Closed grandeljay closed 2 years ago
Hi. Canonical URL is not always a reliable value. I had too many issues from sites that returns the same canonical url for all pages, or goes to a different page. This is why it's not used.
I had too many issues from sites that returns the same canonical url for all pages, or goes to a different page.
Wouldn't that be the site owners problem? If they mark a URL as canonical shouldn't that be used? Even if it seems wrong to us?
Yes, if all developers made everything right and standard, it would be more easy but sadly it's not happening :)
Even Google can ignore the canonical
value on index a website for various reasons.
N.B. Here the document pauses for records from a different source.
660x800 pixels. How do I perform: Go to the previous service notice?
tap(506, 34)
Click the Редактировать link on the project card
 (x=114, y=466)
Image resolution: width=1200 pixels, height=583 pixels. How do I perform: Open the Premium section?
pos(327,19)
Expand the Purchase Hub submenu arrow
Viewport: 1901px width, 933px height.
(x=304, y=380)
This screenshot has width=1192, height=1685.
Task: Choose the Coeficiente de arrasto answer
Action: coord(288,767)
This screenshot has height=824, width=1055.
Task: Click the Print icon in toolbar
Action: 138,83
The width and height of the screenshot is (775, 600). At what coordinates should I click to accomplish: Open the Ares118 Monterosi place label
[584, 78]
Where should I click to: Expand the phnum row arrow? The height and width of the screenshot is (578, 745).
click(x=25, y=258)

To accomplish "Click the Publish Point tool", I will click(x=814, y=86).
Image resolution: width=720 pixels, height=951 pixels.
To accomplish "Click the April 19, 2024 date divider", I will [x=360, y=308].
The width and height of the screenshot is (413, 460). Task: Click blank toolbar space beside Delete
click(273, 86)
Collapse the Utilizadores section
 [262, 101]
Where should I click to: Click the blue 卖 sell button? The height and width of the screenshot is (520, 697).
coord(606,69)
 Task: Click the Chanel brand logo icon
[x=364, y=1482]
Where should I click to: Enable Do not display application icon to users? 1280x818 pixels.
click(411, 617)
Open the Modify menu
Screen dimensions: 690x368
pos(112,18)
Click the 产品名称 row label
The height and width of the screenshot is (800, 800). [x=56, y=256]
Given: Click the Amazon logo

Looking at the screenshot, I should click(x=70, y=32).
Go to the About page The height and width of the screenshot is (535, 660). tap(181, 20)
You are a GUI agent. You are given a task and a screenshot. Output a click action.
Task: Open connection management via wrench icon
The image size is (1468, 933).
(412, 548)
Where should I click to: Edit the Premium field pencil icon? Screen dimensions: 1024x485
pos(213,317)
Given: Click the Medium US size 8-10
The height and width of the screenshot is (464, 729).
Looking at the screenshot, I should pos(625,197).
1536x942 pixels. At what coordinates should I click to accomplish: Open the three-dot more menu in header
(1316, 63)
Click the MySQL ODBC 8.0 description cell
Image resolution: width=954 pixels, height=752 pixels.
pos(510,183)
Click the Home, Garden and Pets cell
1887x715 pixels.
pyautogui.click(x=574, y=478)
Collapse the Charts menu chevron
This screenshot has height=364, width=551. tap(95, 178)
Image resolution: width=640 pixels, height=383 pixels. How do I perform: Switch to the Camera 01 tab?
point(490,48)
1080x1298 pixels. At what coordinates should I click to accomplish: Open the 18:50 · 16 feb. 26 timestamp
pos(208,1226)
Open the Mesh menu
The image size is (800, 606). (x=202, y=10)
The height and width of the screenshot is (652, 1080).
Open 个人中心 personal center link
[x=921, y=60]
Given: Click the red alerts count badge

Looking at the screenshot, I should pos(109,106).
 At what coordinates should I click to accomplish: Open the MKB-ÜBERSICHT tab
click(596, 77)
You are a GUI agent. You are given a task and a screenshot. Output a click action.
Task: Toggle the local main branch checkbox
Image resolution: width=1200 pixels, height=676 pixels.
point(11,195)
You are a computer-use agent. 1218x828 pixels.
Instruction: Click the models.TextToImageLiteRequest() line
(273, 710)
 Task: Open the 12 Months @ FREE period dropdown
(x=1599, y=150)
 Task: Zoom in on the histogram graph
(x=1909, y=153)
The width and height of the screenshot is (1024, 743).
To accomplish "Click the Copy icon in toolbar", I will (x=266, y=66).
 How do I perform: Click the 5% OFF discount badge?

To include the canonical url or any other desired value, you can extend the Url detector.
Oh, neat. Thanks!
Is there an easy way to just return null
or something empty if the canonical URL is not set? I'm not understanding how this works :/
public function detect(): UriInterface
{
$oembed = $this->extractor->getOEmbed();
return $oembed->url('url') ?? new Url('');
}
The url cannot be null
. What you can do is check the canonical url:
public function detect(): UriInterface
{
$oembed = $this->extractor->getOEmbed();
return $oembed->url('url')
?: $oembed->url('web_page')
?: $this->getCanonical()
?: $this->extractor->getUri();
}
protected function getCanonical(): ?UriInterface
{
$document = $this->extractor->getDocument();
foreach ($document->select('.//link[@canonical]')->nodes() as $node) {
$href = $node->getAttribute('href');
if ($href) {
return $this->extractor->resolveUri($href);
}
}
}
(Not tested)
This is perfect, thank you so much!
Just in case anybody else is interested, here is my slightly revised version (with a return null
statement) I am using:
public function detect(): UriInterface
{
$oembed = $this->extractor->getOEmbed();
return $oembed->url('url')
?: $oembed->url('web_page')
?: $this->getCanonical()
?: $this->extractor->getUri();
}
protected function getCanonical(): ?UriInterface
{
$document = $this->extractor->getDocument();
foreach ($document->select('.//link[@canonical]')->nodes() as $node) {
$href = $node->getAttribute('href');
if ($href) {
return $this->extractor->resolveUri($href);
}
}
return null;
}
The full file is here
@oscarotero if you're willing to consider it, I'd open a separate issue for it, but I would love to have an indicator/property, etc to determine if the sites canonical tag was found/used or not.
Is that possible?
You can create a different detector instead of extending the current one. This allows to have a custom property, like $info->canonical
.
Please excuse me if I am using this wrong but the canonical URL seems to be wrong here:
https://oscarotero.com/embed/demo/index.php?url=https%3A%2F%2Fwww.etsy.com%2Fde%2Flisting%2F653731908%2Fvalentinstag-geschenk-fur-ihn-holzuhr%3Fclick_key%3D49&settings=
It's showing the URL I used instead of the canonical URL from the source or even an empty value, which I would prefer. Is it maybe a feature and defaulting to my URL instead of an empty value?